• **Questions on the material**:
A: According to the respiratory medicine flashcards, how often should peak expiratory flow rate be recorded when investigating a possible asthma diagnosis?
B: Write what follows the final line of the respiratory medicine flashcards.

• **Page text**:

What is the difference between the FEV1/FVC ratio in obstructive and restrictive lung disease?

A

Obstructive - ratio decreased below 70%.
Restrictive - ratio is 70% or above (normal or increased) because FVC and FEV1 both decrease a similar amount.

21
Q

What three important questions should be asked at an annual asthma review?

A
  • In the last month/week have you had difficulty sleeping due to your asthma (including cough symptoms, shortness of breath)?
  • Have you had your usual asthma symptoms (e.g., cough, wheeze, chest tightness, shortness of breath) during the day?
  • Has your asthma interfered with your usual daily activities (e.g., school, work, housework)?
22
Q

How often should peak expiratory flow rate (PEFR) be recorded during peak flow investigation for an asthma diagnosis?

A

2-4 weeks, twice daily (NICE 2017).

23
Q

What is the alveolar-arterial (A-a) gradient?

A

The gap between the alveolar oxygen (oxygen being breathed in) and arterial oxygen (amount of oxygen in the blood) - usually expected to be around 10kPa.

24
Q

What A-a gradient would indicate a lung problem?

A

A gradient of much greater than 10 (unless O2 level being breathed in is greater than 50%).

25
Q

What finding in a full blood count indicates bacterial pneumonia?

A

Neutrophilia.

26
Q

What finding in a full blood count indicates influenza or covid?

A

Lymphopenia.

27
Q

What is elevated lactate indicative of?

A

Sepsis.

28
Q

What are the four common features of pneumonia?

A

Cough (dry or productive)
Breathlessness
Fever
Chest pains (commonly pleuritic, worse on coughing)

29
Q

What colour is sputum characteristically in pneumococcal pneumonia?

A

Rust/red coloured - haemoptysis can also occur.

30
Q

What signs of pneumonia can be heard on auscultation?

A

Crepitations or bronchial breathing over the affected area - sometimes accompanied by a pleural rub.

31
Q

What can neutropenia indicate?

A

Viral infections.

32
Q

What is the pathophysiological explanation of bacterial pneumonia?

A

Bacterial pneumonia is characterised by acute inflammation of the lung parenchyma.

33
Q

What four microbes are ‘typical’ causes of community acquired bacterial pneumonia?

A

Streptococcus pneumoniae
Haemophilus influenzae
Klebsiella pneumoniae
Staphylococcus aureus

34
Q

What is meant by typical and atypical pneumonia?

• **Data under study**:
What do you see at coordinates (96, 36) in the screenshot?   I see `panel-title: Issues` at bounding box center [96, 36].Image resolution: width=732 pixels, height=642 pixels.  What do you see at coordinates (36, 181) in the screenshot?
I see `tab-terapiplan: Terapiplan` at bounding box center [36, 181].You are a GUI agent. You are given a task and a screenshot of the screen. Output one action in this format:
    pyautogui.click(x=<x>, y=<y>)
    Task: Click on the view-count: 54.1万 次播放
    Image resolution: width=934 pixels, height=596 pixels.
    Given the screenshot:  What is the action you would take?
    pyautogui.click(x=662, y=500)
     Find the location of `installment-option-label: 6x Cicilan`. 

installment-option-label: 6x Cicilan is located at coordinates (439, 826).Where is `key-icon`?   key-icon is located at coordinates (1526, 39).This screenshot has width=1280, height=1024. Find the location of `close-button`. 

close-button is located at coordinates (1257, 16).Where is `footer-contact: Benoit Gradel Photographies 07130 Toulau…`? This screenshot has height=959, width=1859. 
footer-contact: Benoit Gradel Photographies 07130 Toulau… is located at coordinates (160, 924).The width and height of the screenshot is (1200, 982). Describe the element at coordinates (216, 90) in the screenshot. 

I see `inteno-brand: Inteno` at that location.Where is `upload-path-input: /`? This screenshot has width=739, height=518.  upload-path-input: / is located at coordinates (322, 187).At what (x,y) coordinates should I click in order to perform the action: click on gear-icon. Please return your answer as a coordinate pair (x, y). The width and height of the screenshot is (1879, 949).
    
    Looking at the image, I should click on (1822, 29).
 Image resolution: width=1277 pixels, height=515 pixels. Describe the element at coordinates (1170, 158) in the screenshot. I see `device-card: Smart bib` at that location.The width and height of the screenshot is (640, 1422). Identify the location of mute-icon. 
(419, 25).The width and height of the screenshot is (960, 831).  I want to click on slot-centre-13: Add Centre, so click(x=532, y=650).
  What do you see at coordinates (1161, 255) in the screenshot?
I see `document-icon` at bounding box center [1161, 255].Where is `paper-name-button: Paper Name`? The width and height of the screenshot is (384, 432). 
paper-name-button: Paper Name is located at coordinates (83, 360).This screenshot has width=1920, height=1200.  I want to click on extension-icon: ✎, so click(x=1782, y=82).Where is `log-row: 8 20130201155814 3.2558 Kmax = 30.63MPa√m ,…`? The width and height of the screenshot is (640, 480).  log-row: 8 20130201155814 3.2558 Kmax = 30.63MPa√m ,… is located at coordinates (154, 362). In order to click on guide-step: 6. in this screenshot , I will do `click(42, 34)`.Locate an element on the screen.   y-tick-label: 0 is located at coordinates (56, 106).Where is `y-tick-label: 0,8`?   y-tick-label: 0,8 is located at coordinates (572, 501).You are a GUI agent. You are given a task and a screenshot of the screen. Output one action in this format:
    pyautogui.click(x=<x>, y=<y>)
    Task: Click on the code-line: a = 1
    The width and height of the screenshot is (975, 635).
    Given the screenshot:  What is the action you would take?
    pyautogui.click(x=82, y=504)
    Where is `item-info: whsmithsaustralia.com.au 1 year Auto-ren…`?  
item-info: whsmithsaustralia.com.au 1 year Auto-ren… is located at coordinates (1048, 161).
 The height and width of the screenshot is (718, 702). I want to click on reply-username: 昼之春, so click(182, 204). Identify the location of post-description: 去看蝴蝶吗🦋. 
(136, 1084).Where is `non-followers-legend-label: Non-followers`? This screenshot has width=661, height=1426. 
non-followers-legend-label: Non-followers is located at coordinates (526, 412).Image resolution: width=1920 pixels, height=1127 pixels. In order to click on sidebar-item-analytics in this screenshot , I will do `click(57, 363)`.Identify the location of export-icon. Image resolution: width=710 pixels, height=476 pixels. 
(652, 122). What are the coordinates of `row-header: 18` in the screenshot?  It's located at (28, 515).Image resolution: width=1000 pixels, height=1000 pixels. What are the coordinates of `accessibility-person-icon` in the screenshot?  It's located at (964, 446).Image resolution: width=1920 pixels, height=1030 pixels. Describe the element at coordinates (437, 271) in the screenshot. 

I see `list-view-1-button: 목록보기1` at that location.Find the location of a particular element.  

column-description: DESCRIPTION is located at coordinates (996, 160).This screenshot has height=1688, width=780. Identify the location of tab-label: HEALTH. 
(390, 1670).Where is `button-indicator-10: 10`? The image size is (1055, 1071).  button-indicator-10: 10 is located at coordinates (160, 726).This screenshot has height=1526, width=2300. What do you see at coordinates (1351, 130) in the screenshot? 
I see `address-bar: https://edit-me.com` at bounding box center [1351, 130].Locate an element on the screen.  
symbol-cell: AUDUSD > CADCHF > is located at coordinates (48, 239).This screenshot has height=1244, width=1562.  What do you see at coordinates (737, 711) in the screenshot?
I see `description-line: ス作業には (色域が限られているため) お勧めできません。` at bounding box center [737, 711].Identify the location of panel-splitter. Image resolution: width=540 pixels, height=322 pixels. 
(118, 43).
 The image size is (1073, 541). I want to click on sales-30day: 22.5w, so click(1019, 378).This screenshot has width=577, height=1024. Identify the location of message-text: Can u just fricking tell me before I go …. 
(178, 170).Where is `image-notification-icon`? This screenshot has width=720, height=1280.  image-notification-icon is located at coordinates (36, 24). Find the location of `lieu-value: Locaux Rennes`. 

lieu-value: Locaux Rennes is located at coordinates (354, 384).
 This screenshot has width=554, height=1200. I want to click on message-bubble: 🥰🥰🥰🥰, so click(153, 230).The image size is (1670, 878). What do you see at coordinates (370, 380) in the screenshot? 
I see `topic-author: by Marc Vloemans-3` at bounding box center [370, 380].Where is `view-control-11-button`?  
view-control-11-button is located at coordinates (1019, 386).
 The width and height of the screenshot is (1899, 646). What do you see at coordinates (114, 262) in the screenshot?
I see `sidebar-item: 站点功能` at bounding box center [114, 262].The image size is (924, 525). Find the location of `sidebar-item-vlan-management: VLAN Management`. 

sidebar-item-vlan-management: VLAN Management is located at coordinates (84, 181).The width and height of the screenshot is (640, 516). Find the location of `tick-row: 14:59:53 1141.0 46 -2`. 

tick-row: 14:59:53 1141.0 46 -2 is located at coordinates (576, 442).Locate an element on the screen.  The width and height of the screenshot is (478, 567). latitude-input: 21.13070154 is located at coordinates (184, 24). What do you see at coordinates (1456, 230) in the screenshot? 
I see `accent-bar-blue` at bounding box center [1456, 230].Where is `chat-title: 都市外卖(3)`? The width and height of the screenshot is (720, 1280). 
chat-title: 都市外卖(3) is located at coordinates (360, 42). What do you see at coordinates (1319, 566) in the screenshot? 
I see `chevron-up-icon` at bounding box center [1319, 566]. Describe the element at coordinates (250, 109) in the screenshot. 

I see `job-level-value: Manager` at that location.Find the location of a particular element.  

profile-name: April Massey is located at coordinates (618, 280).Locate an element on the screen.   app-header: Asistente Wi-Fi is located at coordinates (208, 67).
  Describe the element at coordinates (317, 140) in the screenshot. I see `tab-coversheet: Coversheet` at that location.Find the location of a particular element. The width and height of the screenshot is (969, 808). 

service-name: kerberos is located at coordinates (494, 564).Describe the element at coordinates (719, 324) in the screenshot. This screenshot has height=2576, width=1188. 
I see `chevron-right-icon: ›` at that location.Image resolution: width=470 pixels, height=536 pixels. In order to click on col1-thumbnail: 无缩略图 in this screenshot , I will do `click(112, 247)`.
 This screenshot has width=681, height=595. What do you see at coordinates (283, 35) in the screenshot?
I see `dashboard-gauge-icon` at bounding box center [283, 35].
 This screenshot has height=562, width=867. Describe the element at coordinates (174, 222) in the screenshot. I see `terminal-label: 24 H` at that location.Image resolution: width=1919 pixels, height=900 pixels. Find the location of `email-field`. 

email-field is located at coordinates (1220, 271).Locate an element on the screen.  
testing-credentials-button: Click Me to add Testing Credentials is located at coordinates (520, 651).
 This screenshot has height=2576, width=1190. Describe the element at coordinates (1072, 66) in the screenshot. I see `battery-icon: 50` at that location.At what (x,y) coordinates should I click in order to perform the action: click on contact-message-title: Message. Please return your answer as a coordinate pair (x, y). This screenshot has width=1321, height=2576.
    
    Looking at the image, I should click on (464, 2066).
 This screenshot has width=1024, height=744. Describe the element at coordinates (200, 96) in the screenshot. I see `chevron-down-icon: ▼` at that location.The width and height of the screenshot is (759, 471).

• **Answer set**:
A: Twice daily for 2-4 weeks (NICE 2017).

B:
A

Typical pneumonia is caused by organisms that can be cultured in the lab, whereas atypical organisms are intracellular pathogens and cannot be cultured using standard methods.

Atypical organisms need to be treated with antibiotics that can get into intracellular space, and do not possess a cell wall on which penicillins or cephalosporins can act.

35
Q

What antibiotics are given for low severity community acquired pneumonia?

A

Amoxicillin (or alternatively doxycycline or clarithromycin).

36
Q

What antibiotics are given for moderate severity community acquired pneumonia?

A

Amoxicillin and a macrolide.

37
Q

What antibiotics are given for severe community acquired pneumonia?

A

A broad spectrum beta-lactamase stable antibiotic such as co-amoxiclav together with a macrolide.

38
Q

What is empyema?

A

Pus in the pleural space.

39
Q

What is a lung abscess?

A

Pus in a non-preformed space of the lung.

40
Q

What common organisms should be considered when dealing with a hospital acquired pneumonia? (3)

A

Staphylococci (including MRSA)
Enterococci
Gram negative bacilli (or a mixed flora if aspiration pneumonia suspected)

41
Q

Which lobe of the lung is most often involved with aspiration pneumonia?

A

The right lower lobe - due to this being the straightest path from the trachea through the bronchi.

42
Q

Define hospital acquired pneumonia (HAP).

A

A new onset of symptoms along with a compatible x-ray developing more than 48 hours after the patient’s admission to hospital.

Early onset HAP: occurs within 4-5 days of admission.
Late onset HAP: occurs after at least 6 days of admission.

43
Q

How can you distinguish between an effusion and consolidation radiologically?

A

Consolidation - margins of opacification are not clear compared to effusions; diaphragm/costophrenic and cardiophrenic angles may still be visible depending on which areas of lungs are affected. Visible air bronchograms, so opacification not as dense.

Effusions - dense opacification with clearer margins and no visible lung markings; diaphragm/costophrenic and cardiophrenic angles are not visible.